Stop Shaming HIV- Gay Men

I got another note in my Daddy Hunt in box today. It was from a HIV+ guy, with the purpose of “educating” me about why I was wrong to state in my profile that I choose to only be sexual with HIV- guys. I had stated in my profile: I want to have no boundaries to our intimacy in case we that we come to love each other. 

I found his note to me self-serving. Instead of cheering and being supportive of someone that has gotten to his mid-50’s and is still negative, he was critical and unsupportive. 

He made my HIV status, and how I choose to keep it, about him. From my perspective as a psychotherapist, that suggests to me that he has not worked through his own feelings about being HIV+ and is trying to get me to 'validate his being okay' by insisting that it is okay for me to have sex with HIV+ guys. Often in my experience, HIV+ guys that have truly processed their sero status choose to sero-sort with other HIV+ guys. They would not wish being HIV+ on anyone else and they would feel terrible if they transmitted the disease to another man. Sadly enough, not all HIV+ men have that much regard for other men. 

Lastly, it takes a lot of balls to criticize another man about how he chooses to stay HIV-. This shaming of HIV- men has got to stop. How ever a man chooses to protect himself from HIV, whether it is sero-sorting, PrEP, abstinence, “always using condoms”, etc., it is his choice and he should be supported by the entire gay community, both HIV+ and HIV- alike. 

Those of us who have been around from the beginning understand the long-term consequences of the disease, both the cognitive and physical toll that HIV and the medications take on the body and mind. Personally, it brings up a lot of anxiety when I am sexual with a man that is HIV+. I choose to sero-sort and to always have protected sex because it keeps me healthy and my anxiety stays at a reasonable level. And no amount of ‘education' is going to change that. I have too much history and knowledge about HIV and I am not buying the spin of the HIV establishment and the pharmaceutical companies that drugs are the answer. I have considered PrEP, but I have seen the impact of long term use of all the other drugs on my brothers' bodies and do not wish for those side effects, even if I could tolerate the drugs. 

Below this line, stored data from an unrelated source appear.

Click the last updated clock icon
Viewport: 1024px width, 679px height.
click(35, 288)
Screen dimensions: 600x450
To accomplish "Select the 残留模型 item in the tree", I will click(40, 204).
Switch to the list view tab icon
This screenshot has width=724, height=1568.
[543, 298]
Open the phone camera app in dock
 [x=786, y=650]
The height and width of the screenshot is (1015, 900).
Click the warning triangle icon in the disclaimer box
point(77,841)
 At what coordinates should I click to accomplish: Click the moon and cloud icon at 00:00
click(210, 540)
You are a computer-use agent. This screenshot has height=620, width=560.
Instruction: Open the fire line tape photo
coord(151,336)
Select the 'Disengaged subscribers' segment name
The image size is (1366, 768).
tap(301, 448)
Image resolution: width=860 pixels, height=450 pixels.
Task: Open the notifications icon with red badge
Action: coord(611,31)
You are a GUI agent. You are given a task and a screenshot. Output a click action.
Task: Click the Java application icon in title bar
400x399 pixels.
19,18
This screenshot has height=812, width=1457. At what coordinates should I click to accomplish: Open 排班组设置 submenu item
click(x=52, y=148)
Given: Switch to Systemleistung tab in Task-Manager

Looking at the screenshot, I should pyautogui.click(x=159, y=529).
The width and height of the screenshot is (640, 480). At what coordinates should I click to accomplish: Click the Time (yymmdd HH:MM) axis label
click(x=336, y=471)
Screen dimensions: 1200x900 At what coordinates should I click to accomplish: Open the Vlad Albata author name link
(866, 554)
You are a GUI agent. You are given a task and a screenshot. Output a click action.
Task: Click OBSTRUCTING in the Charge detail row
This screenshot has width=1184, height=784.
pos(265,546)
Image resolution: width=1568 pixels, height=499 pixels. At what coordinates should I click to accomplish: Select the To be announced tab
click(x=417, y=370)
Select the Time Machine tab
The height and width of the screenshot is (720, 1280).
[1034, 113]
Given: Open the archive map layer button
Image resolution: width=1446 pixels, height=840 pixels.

So it is time for the community to support HIV- mens efforts to stay negative and most of all, to support their choices to stay HIV-. HIV+ men that find that offensive need to look inside and deal with their personal shame and stop trying to make the rest of the community responsible to make them feel better about themselves. We all have to deal with the societal shame that we absorbed growing up being gay. it is not the straight community's  job to make us feel better about ourselves. That is our task to work through the shame and become whole. Once we do, then others have no power over us. HIV+ guys have yet another layer of shame to work though. Once a gay man has really processed the shame of being gay first and then the shame of having HIV+, and there is shame attached to any STD in our society, then he will simply understand that each man has his preferences, whether it be about height, weight, age, race, HIV status, etc. And if he has worked through the shame, then he will be a better man and have better relationships. It is crucial that we as a community stop looking outside of ourselves for validation that we are okay. 

This is not the first time I have gotten one of these notes or got a lecture from some guy that did not put his HIV+ status in his profile and then is shocked that what is clearly stated in my profile is still true. I have had clients talk of being bullied by HIV+ guys that refuse to accept that they are unwilling to date or be in relationships with HIV+ guys. I have had dates with guys who have been called PrEPed whores by other gay men. This is shaming HIV- men for how they choose to protect themselves. Not all HIV+ guys do this and there are plenty of HIV- guys who tell me I need to be educated. Both are wrong to attempt to shame HIV- men into doing something they are uncomfortable with, and to take on what they consider to be risky behavior.

Each of us gets to find our level of comfort in protecting ourselves from HIV. Each of us gets to make choices. It breaks my heart each time I see another 18 or 22 year old that is HIV+. We as a community have failed them. I hope that situation changes and one of the ways that change will come is to support men in staying negative, however they choose.